**What you should do:** A faithful, complete copy of the records is required.

◇ ◇ ◇ ◇ ◇ ◇ ◇

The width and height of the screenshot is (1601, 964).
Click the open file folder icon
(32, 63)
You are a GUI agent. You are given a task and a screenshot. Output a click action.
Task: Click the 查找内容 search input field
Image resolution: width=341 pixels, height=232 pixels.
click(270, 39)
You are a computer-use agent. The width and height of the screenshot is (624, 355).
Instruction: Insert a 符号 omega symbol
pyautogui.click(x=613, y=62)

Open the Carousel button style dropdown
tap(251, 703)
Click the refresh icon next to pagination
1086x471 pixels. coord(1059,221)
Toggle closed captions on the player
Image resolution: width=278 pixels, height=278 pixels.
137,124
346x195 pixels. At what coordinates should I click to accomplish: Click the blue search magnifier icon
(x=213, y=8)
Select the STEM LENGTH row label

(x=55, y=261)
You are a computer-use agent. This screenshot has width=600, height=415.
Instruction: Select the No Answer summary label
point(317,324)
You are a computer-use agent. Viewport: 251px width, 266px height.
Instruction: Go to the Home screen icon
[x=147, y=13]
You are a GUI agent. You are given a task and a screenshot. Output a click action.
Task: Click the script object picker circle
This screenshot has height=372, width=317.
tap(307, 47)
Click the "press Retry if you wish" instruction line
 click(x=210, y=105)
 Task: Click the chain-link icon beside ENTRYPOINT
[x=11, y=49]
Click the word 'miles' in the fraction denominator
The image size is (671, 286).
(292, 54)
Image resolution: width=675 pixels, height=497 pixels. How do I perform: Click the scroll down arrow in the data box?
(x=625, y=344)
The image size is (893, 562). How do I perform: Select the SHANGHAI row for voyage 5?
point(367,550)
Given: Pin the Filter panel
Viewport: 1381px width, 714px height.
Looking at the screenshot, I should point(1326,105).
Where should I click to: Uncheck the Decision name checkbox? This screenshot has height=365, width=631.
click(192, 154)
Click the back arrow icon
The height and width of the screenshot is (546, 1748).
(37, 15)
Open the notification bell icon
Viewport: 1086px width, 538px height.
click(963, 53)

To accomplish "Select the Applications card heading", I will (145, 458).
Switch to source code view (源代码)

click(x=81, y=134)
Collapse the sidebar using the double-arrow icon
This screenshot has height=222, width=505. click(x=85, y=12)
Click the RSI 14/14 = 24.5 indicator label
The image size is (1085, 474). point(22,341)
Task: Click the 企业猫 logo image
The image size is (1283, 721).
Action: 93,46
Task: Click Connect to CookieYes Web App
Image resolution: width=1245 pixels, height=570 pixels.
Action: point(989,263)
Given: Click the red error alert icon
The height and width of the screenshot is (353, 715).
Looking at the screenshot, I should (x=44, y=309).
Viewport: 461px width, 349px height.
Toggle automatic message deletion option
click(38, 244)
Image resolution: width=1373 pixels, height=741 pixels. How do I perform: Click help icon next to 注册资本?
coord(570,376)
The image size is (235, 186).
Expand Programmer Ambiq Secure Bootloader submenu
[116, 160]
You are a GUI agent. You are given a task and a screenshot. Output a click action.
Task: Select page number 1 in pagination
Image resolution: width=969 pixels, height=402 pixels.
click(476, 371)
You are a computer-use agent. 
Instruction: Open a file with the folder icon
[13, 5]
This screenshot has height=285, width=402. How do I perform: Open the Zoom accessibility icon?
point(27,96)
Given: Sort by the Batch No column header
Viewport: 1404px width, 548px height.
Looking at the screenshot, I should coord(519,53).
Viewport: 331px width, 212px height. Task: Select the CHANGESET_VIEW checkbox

◇ ◇ ◇ ◇ ◇ ◇ ◇

**Response to this task:**
The width and height of the screenshot is (1601, 964).
Click the open file folder icon
(32, 63)
You are a GUI agent. You are given a task and a screenshot. Output a click action.
Task: Click the 查找内容 search input field
Image resolution: width=341 pixels, height=232 pixels.
click(270, 39)
You are a computer-use agent. The width and height of the screenshot is (624, 355).
Instruction: Insert a 符号 omega symbol
pyautogui.click(x=613, y=62)

Open the Carousel button style dropdown
tap(251, 703)
Click the refresh icon next to pagination
1086x471 pixels. coord(1059,221)
Toggle closed captions on the player
Image resolution: width=278 pixels, height=278 pixels.
137,124
346x195 pixels. At what coordinates should I click to accomplish: Click the blue search magnifier icon
(x=213, y=8)
Select the STEM LENGTH row label

(x=55, y=261)
You are a computer-use agent. This screenshot has width=600, height=415.
Instruction: Select the No Answer summary label
point(317,324)
You are a computer-use agent. Viewport: 251px width, 266px height.
Instruction: Go to the Home screen icon
[x=147, y=13]
You are a GUI agent. You are given a task and a screenshot. Output a click action.
Task: Click the script object picker circle
This screenshot has height=372, width=317.
tap(307, 47)
Click the "press Retry if you wish" instruction line
 click(x=210, y=105)
 Task: Click the chain-link icon beside ENTRYPOINT
[x=11, y=49]
Click the word 'miles' in the fraction denominator
The image size is (671, 286).
(292, 54)
Image resolution: width=675 pixels, height=497 pixels. How do I perform: Click the scroll down arrow in the data box?
(x=625, y=344)
The image size is (893, 562). How do I perform: Select the SHANGHAI row for voyage 5?
point(367,550)
Given: Pin the Filter panel
Viewport: 1381px width, 714px height.
Looking at the screenshot, I should point(1326,105).
Where should I click to: Uncheck the Decision name checkbox? This screenshot has height=365, width=631.
click(192, 154)
Click the back arrow icon
The height and width of the screenshot is (546, 1748).
(37, 15)
Open the notification bell icon
Viewport: 1086px width, 538px height.
click(963, 53)

To accomplish "Select the Applications card heading", I will (145, 458).
Switch to source code view (源代码)

click(x=81, y=134)
Collapse the sidebar using the double-arrow icon
This screenshot has height=222, width=505. click(x=85, y=12)
Click the RSI 14/14 = 24.5 indicator label
The image size is (1085, 474). point(22,341)
Task: Click the 企业猫 logo image
The image size is (1283, 721).
Action: 93,46
Task: Click Connect to CookieYes Web App
Image resolution: width=1245 pixels, height=570 pixels.
Action: point(989,263)
Given: Click the red error alert icon
The height and width of the screenshot is (353, 715).
Looking at the screenshot, I should (x=44, y=309).
Viewport: 461px width, 349px height.
Toggle automatic message deletion option
click(38, 244)
Image resolution: width=1373 pixels, height=741 pixels. How do I perform: Click help icon next to 注册资本?
coord(570,376)
The image size is (235, 186).
Expand Programmer Ambiq Secure Bootloader submenu
[116, 160]
You are a GUI agent. You are given a task and a screenshot. Output a click action.
Task: Select page number 1 in pagination
Image resolution: width=969 pixels, height=402 pixels.
click(476, 371)
You are a computer-use agent. 
Instruction: Open a file with the folder icon
[13, 5]
This screenshot has height=285, width=402. How do I perform: Open the Zoom accessibility icon?
point(27,96)
Given: Sort by the Batch No column header
Viewport: 1404px width, 548px height.
Looking at the screenshot, I should coord(519,53).
Viewport: 331px width, 212px height. Task: Select the CHANGESET_VIEW checkbox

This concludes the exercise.